Rumours are that the budget will be long tax cuts and spending promises – and probably lacking the fiscal controls that Mr Javid seemed keen to offer alongside his proposals for additional spending. The market took very little time in weighing up the pros and cons of increasing the national debt Vs. boosting the economy and decided that this would be a net positive, particularly over the next few years whilst we’re going it alone. The long term effects could look a lot bleaker, but the market doesn‘t think that far ahead.
On the complete flip-side of countries with burgeoning debt piles, Norway has got a very first world problem: Their $1.2 trillion sovereign wealth fund is wondering whether the value might be affected in the coming years by taxes that governments are considering levying against US tech giants. The fund’s two largest stock holdings are in Microsoft and Apple and if government’s clamp down and these companies start paying close to their fair share of taxes, their share price could well adjust downwards. Bloomberg has the story.

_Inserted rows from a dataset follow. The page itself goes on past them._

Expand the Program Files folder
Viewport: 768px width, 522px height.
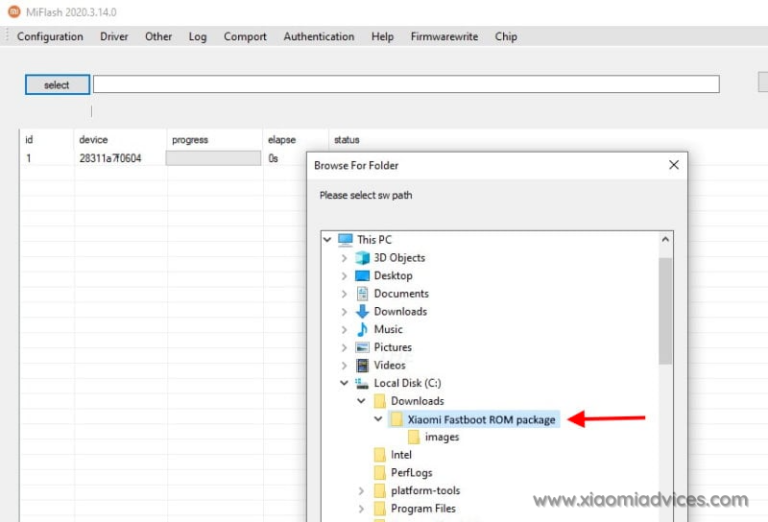click(361, 509)
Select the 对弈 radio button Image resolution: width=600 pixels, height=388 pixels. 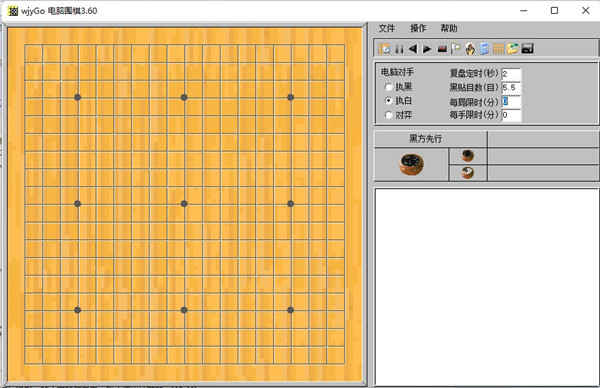point(388,115)
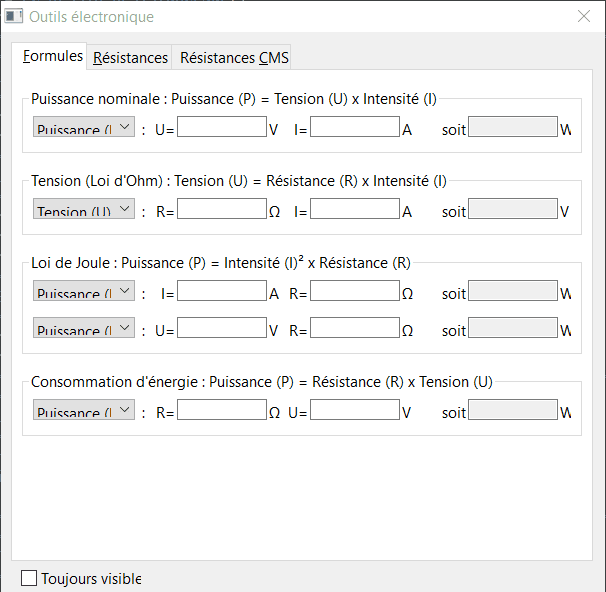Click the application icon in title bar

click(15, 17)
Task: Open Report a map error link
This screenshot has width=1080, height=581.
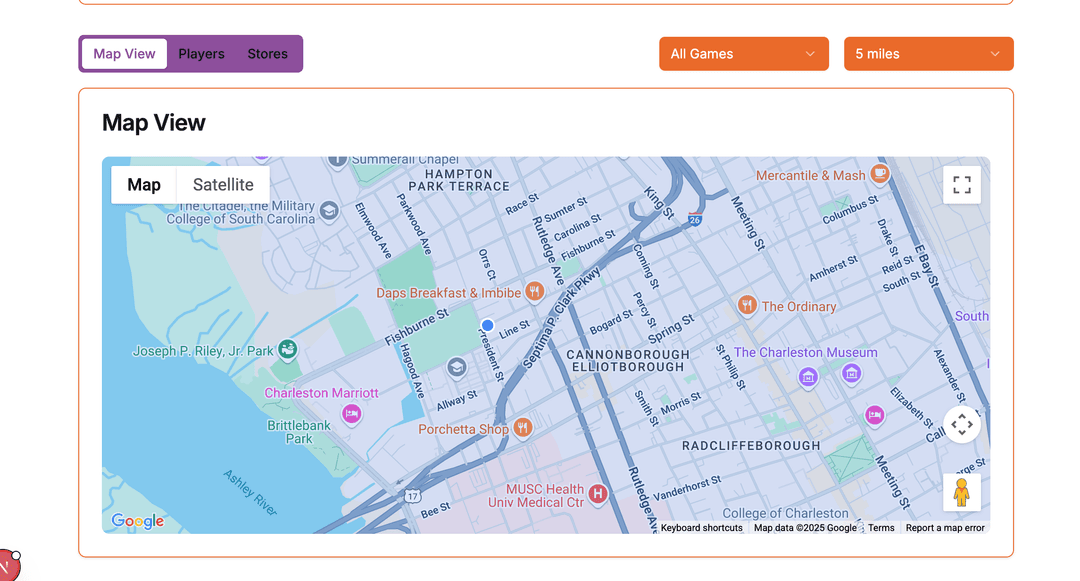Action: pyautogui.click(x=945, y=528)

Staying with tech titans; Amazon has convinced a US judge to temporarily halt Microsoft’s work on a Department of Defense cloud computing contract worth about $10bn. Amazon argued that Donald Trump showed “unmistakable bias” in awarding the contract to Microsoft – not surprising as he has a personal beef with “Jeff Bozo”, who owns the Washington Post and is highly critical of Trump.

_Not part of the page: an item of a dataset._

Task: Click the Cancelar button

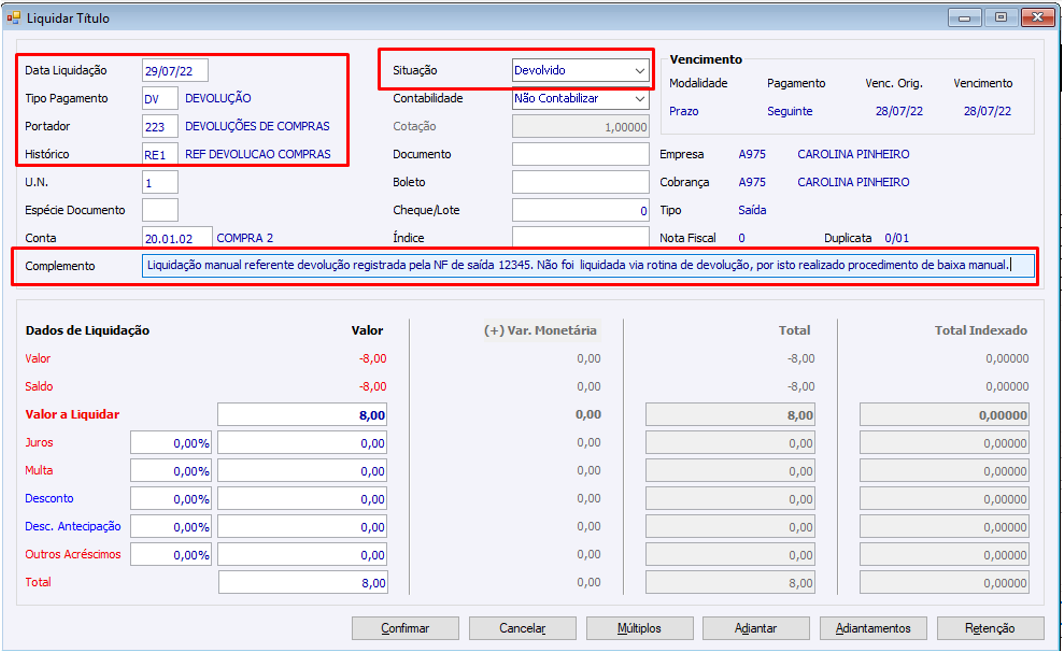Action: click(x=522, y=628)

Despite Trump’s tough talk on Huawei and how much of a risk their technology is to national security, the White House has granted US companies another 45 days to be able to do business with them. This extension has been rolling on since May last year as companies struggle to fill the gaps that Huawei would leave from alternative suppliers.
Argentina has cut interest rates by 4% (which sounds like a lot but that’s down to 44% from 48%) This came alongside them talking about a “deep debt restructuring” programme that they want to impose on creditors and are refusing to impose austerity measures on the country – if they owe you money, be afraid.
Next door, Brazil have had to jump into the FX market to prop up their currency: The central bank intervened with a billion dollars’ worth of swap trades to try and get the currency off record lows versus the US dollar. Such weak currencies make servicing foreign debt more expensive and Brazil isn’t the only country we’ll see with this problem if the Dollar’s strength persists.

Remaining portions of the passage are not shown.